Abbiamo citato l'operazione dell'azienda inglese RML Group che intende far rinascere la storica (e bellissima) Ferrari 250 GT SWB, ma realizzando di fatto un nuovo modello, partendo da un'altra Ferrari storica.

Questa vettura ha un nome: RML Short Wheelbase. Un omaggio a quel passo corto evocato dalla sigla SWB, che nella GT prodotta dal 1959 al 1962 stava per “Short Wheelbase Berlinetta”. Per RML, specializzata in esemplari unici, si tratta del primo modello che porterà questo marchio; gli esemplari saranno solo 30, ad un prezzo adeguato: oltre un milione e mezzo di euro ciascuno.

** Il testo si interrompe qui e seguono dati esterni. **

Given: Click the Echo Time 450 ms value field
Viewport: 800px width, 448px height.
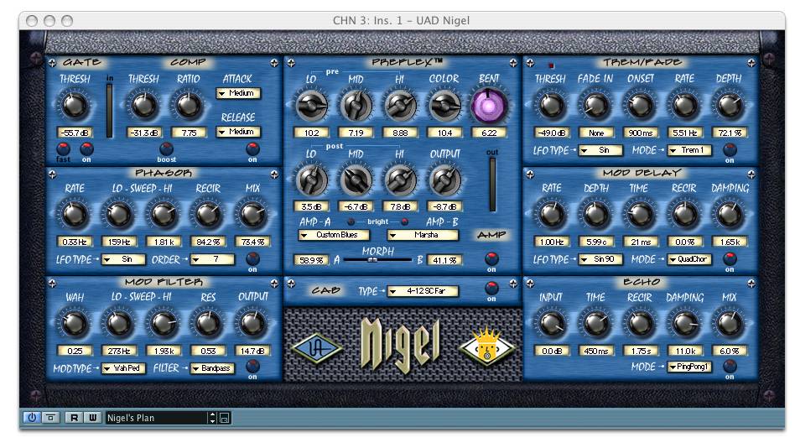Looking at the screenshot, I should tap(597, 351).
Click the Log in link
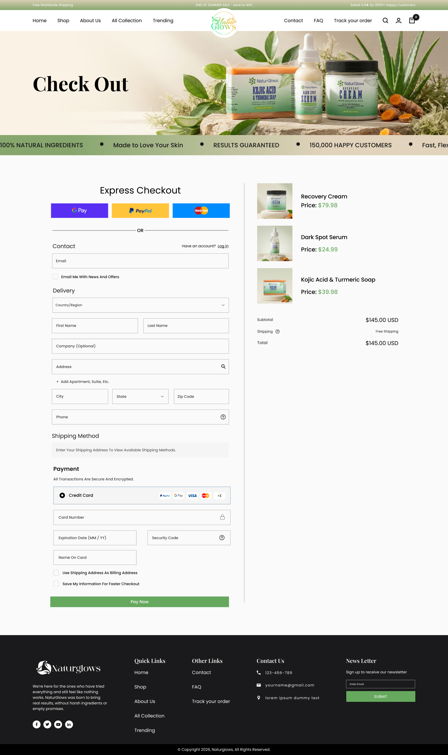448x755 pixels. pyautogui.click(x=223, y=246)
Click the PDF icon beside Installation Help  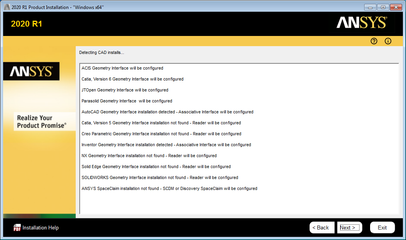pos(17,227)
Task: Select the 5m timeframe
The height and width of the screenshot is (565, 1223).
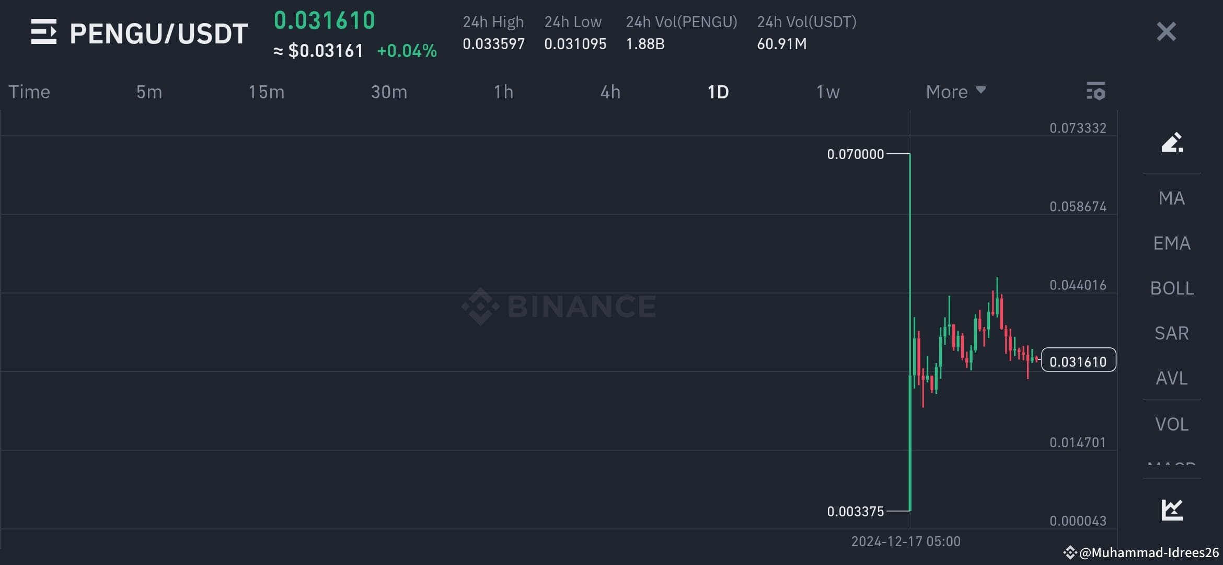Action: 148,92
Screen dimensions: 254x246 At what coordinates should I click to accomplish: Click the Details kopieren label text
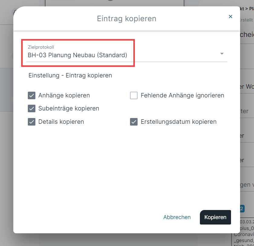pyautogui.click(x=61, y=122)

Sotto è una Ferrari 550 con il V12

La base è una Ferrari "d’epoca", la Ferrari 550 Maranello, prodotta dal 1996 al 2002. Di questa, mantiene anche la meccanica, il V12 da 5,5 litri con potenza di 485 CV a 7000 giri/minuto, e coppia massima di 569 Nm a 5000 giri: come la 250 GT originaria, quindi, il motore è anteriore e la trazione posteriore, mentre il cambio è il transaxle al retrotreno a sei rapporti della 550.

RML Short Wheelbase, il ritorno della Ferrari 250 GT SWB

La 550 Maranello è sensibilmente più grande rispetto alla 250: la RML Short Wheelbase ha quindi dimensioni maggiori rispetto alla 250 GT originaria. In più, utilizza una tecnologia più moderna per la carrozzeria: se la 550 era in alluminio, la nuova è interamente realizzata con pannelli in fibra di carbonio con un peso che scende dai 1.690 kg della 550 a soli 1.470 kg.

Una Gran Turismo attualizzata

A livello prestazionale, non si è andati in cerca della performance pura, ma piuttosto di un “lusso veloce”, secondo i principi di una vettura Gran Turismo: per Michael Mallock, figlio del fondatore di RML, la base della 550 Maranello era ideale per godersi la guidabilità e sportività di un V12 Ferrari senza eccessi.

La batteria è stata spostata dietro per un miglior bilanciamento, i cerchi con i Pirelli P Zero Rosso sono da 18”, il passaggio da 0 a 100 km/h è di quasi 2 decimi in meno, con circa 4,1 secondi, ma la velocità massima oltre 298 km/h, contro 320 km/h. L’insieme è stato rivisto anche con prove in pista, con tarature specifiche dei controlli elettronici -disattivabili- e con la sostituzione degli originali ammortizzatori attivi Bilstein con i passivi Ohlins.

Lusso e modernità a un milione e mezzo di euro

All’interno, c’è il regno del lusso essenziale, impiegando esclusivamente vetro, pelle e alluminio lavorato, insieme a tutta la più recente tecnologia, compreso uno schermo retrattile con collegamento agli smartphone, che si nasconde nel tunnel centrale.

Altri dettagli riflettono la modernità del progetto: ad esempio, i portabicchieri - che forse non saranno mai usati- o il tetto riconfigurato per conducenti alti oltre 2 metri.